# Maximum entropy and the foundations of direct methods

A revision of the classical statistical methods of phase determination is presented which widens their theoretical foundations and consolidates their practical implementation, thus bringing about a major increase of their power. In a brief introductory survey (§ 1), the basic concepts and mathematical techniques of direct methods are analysed. Closer scrutiny (§ 2) reveals that severe inadequacies still impair the effectiveness of these methods. The asymptotic character of the series used to approximate joint distributions of structure factors demands that great caution be exercised to guarantee their accuracy, and this requirement can only be fulfilled if they are used within a multisolution algorithm in which the prior distribution of atoms is constantly updated so as to incorporate at every stage all the phase information assumed to that point. Further limitations follow from the traditional practice of approximating joint distributions by products of marginal distributions of single invariants. A scheme for simultaneously overcoming both difficulties is then proposed. The pivotal element of this scheme is a device, based on Jaynes's maximum-entropy principle, for exploiting the prior knowledge of some structure factors in the construction of the joint distributions of others conditional to that knowledge.

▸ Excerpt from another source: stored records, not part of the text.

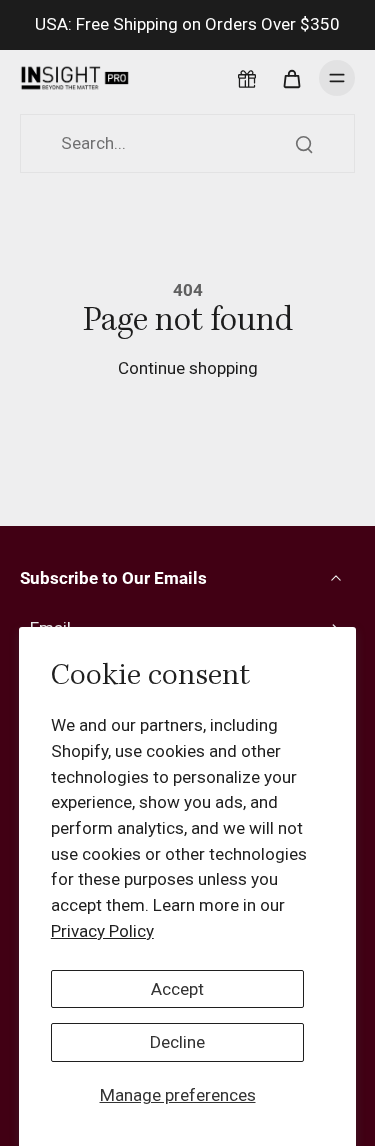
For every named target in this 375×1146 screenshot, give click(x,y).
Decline (177, 1042)
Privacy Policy (102, 931)
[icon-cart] (291, 78)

Jaynes's maximum-entropy formalism is presented and systematically applied to the construction of the requisite non-uniform prior distributions of atoms in § 3. The problem of effectively approximating conditional distributions of very large numbers of structure factors is solved in § 4 by a novel technique of 'maximum-entropy inversion' of Karle-Hauptman matrices, and the result obtained is shown to generalize the most sophisticated probabilistic formulae hitherto obtained. This procedure is proved in § 5 to coincide with an enhancement of the standard method of asymptotic expansions by means of Daniels's saddlepoint approximation. Its relationship to determinantal methods is investigated in § 6. A numerical algorithm for implementing these ideas is presented in § 7, together with an application to data from the small protein Crambin, and a unified strategy for its use ab initio is described and discussed in § 8. It is concluded that the phase-determination strategy proposed here will expedite the realization of the full potential of probabilistic direct methods, and is likely to bring macromolecular structures within their reach.